__ABOUT THIS EXERCISE__
Copy out the entries exactly. Print them in full.

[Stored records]
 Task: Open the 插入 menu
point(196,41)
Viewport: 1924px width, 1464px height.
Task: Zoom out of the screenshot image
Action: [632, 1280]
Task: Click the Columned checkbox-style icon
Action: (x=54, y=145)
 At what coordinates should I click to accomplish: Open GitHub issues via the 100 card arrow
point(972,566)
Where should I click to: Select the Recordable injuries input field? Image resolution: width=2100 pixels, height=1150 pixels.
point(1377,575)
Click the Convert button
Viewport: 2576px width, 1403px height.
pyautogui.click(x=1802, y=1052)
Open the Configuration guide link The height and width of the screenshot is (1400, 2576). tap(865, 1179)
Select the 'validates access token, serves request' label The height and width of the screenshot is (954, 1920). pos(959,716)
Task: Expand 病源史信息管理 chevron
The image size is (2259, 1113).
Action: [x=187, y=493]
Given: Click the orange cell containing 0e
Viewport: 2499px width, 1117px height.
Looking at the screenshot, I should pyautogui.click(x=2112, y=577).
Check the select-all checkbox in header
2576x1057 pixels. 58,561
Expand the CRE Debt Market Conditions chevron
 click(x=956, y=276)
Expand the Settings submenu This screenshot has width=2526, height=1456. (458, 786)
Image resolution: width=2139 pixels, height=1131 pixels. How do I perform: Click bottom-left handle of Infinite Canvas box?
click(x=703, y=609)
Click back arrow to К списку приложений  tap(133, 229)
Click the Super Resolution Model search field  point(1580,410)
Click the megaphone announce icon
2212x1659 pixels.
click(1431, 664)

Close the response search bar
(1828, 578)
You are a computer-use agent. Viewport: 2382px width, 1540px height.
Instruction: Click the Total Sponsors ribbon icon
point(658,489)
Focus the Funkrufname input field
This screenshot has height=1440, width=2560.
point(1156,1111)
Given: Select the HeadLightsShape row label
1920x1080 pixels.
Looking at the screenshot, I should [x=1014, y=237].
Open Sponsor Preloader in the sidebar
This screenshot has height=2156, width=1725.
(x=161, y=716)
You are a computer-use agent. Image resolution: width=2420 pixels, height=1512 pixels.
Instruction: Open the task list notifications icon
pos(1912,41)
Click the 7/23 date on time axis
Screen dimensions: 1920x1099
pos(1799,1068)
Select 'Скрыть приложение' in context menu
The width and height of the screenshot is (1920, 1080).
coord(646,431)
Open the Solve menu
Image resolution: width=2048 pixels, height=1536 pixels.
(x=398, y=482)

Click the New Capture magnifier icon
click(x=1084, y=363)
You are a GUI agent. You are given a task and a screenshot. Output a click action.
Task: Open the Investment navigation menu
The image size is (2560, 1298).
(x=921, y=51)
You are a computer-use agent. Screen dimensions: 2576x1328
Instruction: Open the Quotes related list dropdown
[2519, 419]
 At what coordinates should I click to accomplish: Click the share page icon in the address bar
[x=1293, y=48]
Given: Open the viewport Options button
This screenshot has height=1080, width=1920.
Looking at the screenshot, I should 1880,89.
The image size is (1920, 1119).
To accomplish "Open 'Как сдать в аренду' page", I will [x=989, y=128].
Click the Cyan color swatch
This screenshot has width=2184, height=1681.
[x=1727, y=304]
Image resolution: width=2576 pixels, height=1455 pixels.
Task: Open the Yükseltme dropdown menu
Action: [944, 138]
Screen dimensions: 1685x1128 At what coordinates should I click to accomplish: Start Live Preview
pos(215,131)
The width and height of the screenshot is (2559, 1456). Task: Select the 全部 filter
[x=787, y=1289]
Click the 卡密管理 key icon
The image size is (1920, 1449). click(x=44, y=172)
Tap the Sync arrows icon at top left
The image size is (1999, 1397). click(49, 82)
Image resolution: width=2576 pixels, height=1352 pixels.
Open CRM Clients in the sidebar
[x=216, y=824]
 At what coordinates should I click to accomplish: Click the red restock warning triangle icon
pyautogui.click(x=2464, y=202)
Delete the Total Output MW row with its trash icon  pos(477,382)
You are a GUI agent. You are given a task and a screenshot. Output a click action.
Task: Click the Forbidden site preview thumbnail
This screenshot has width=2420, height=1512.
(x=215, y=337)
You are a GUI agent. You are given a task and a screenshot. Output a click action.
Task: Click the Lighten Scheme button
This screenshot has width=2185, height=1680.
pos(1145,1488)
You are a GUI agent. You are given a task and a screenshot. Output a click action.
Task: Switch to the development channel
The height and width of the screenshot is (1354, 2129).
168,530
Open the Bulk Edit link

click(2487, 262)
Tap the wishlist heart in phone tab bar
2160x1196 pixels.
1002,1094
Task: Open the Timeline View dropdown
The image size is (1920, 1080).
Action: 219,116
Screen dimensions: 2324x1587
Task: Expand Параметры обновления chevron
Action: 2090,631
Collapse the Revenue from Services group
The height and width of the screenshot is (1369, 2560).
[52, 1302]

__SOLUTION FOR THIS TASK__
 Task: Open the 插入 menu
point(196,41)
Viewport: 1924px width, 1464px height.
Task: Zoom out of the screenshot image
Action: [632, 1280]
Task: Click the Columned checkbox-style icon
Action: (x=54, y=145)
 At what coordinates should I click to accomplish: Open GitHub issues via the 100 card arrow
point(972,566)
Where should I click to: Select the Recordable injuries input field? Image resolution: width=2100 pixels, height=1150 pixels.
point(1377,575)
Click the Convert button
Viewport: 2576px width, 1403px height.
pyautogui.click(x=1802, y=1052)
Open the Configuration guide link The height and width of the screenshot is (1400, 2576). tap(865, 1179)
Select the 'validates access token, serves request' label The height and width of the screenshot is (954, 1920). pos(959,716)
Task: Expand 病源史信息管理 chevron
The image size is (2259, 1113).
Action: [x=187, y=493]
Given: Click the orange cell containing 0e
Viewport: 2499px width, 1117px height.
Looking at the screenshot, I should pyautogui.click(x=2112, y=577).
Check the select-all checkbox in header
2576x1057 pixels. 58,561
Expand the CRE Debt Market Conditions chevron
 click(x=956, y=276)
Expand the Settings submenu This screenshot has width=2526, height=1456. (458, 786)
Image resolution: width=2139 pixels, height=1131 pixels. How do I perform: Click bottom-left handle of Infinite Canvas box?
click(x=703, y=609)
Click back arrow to К списку приложений  tap(133, 229)
Click the Super Resolution Model search field  point(1580,410)
Click the megaphone announce icon
2212x1659 pixels.
click(1431, 664)

Close the response search bar
(1828, 578)
You are a computer-use agent. Viewport: 2382px width, 1540px height.
Instruction: Click the Total Sponsors ribbon icon
point(658,489)
Focus the Funkrufname input field
This screenshot has height=1440, width=2560.
point(1156,1111)
Given: Select the HeadLightsShape row label
1920x1080 pixels.
Looking at the screenshot, I should [x=1014, y=237].
Open Sponsor Preloader in the sidebar
This screenshot has height=2156, width=1725.
(x=161, y=716)
You are a computer-use agent. Image resolution: width=2420 pixels, height=1512 pixels.
Instruction: Open the task list notifications icon
pos(1912,41)
Click the 7/23 date on time axis
Screen dimensions: 1920x1099
pos(1799,1068)
Select 'Скрыть приложение' in context menu
The width and height of the screenshot is (1920, 1080).
coord(646,431)
Open the Solve menu
Image resolution: width=2048 pixels, height=1536 pixels.
(x=398, y=482)

Click the New Capture magnifier icon
click(x=1084, y=363)
You are a GUI agent. You are given a task and a screenshot. Output a click action.
Task: Open the Investment navigation menu
The image size is (2560, 1298).
(x=921, y=51)
You are a computer-use agent. Screen dimensions: 2576x1328
Instruction: Open the Quotes related list dropdown
[2519, 419]
 At what coordinates should I click to accomplish: Click the share page icon in the address bar
[x=1293, y=48]
Given: Open the viewport Options button
This screenshot has height=1080, width=1920.
Looking at the screenshot, I should 1880,89.
The image size is (1920, 1119).
To accomplish "Open 'Как сдать в аренду' page", I will [x=989, y=128].
Click the Cyan color swatch
This screenshot has width=2184, height=1681.
[x=1727, y=304]
Image resolution: width=2576 pixels, height=1455 pixels.
Task: Open the Yükseltme dropdown menu
Action: [944, 138]
Screen dimensions: 1685x1128 At what coordinates should I click to accomplish: Start Live Preview
pos(215,131)
The width and height of the screenshot is (2559, 1456). Task: Select the 全部 filter
[x=787, y=1289]
Click the 卡密管理 key icon
The image size is (1920, 1449). click(x=44, y=172)
Tap the Sync arrows icon at top left
The image size is (1999, 1397). click(49, 82)
Image resolution: width=2576 pixels, height=1352 pixels.
Open CRM Clients in the sidebar
[x=216, y=824]
 At what coordinates should I click to accomplish: Click the red restock warning triangle icon
pyautogui.click(x=2464, y=202)
Delete the Total Output MW row with its trash icon  pos(477,382)
You are a GUI agent. You are given a task and a screenshot. Output a click action.
Task: Click the Forbidden site preview thumbnail
This screenshot has width=2420, height=1512.
(x=215, y=337)
You are a GUI agent. You are given a task and a screenshot. Output a click action.
Task: Click the Lighten Scheme button
This screenshot has width=2185, height=1680.
pos(1145,1488)
You are a GUI agent. You are given a task and a screenshot. Output a click action.
Task: Switch to the development channel
The height and width of the screenshot is (1354, 2129).
168,530
Open the Bulk Edit link

click(2487, 262)
Tap the wishlist heart in phone tab bar
2160x1196 pixels.
1002,1094
Task: Open the Timeline View dropdown
The image size is (1920, 1080).
Action: 219,116
Screen dimensions: 2324x1587
Task: Expand Параметры обновления chevron
Action: 2090,631
Collapse the Revenue from Services group
The height and width of the screenshot is (1369, 2560).
[52, 1302]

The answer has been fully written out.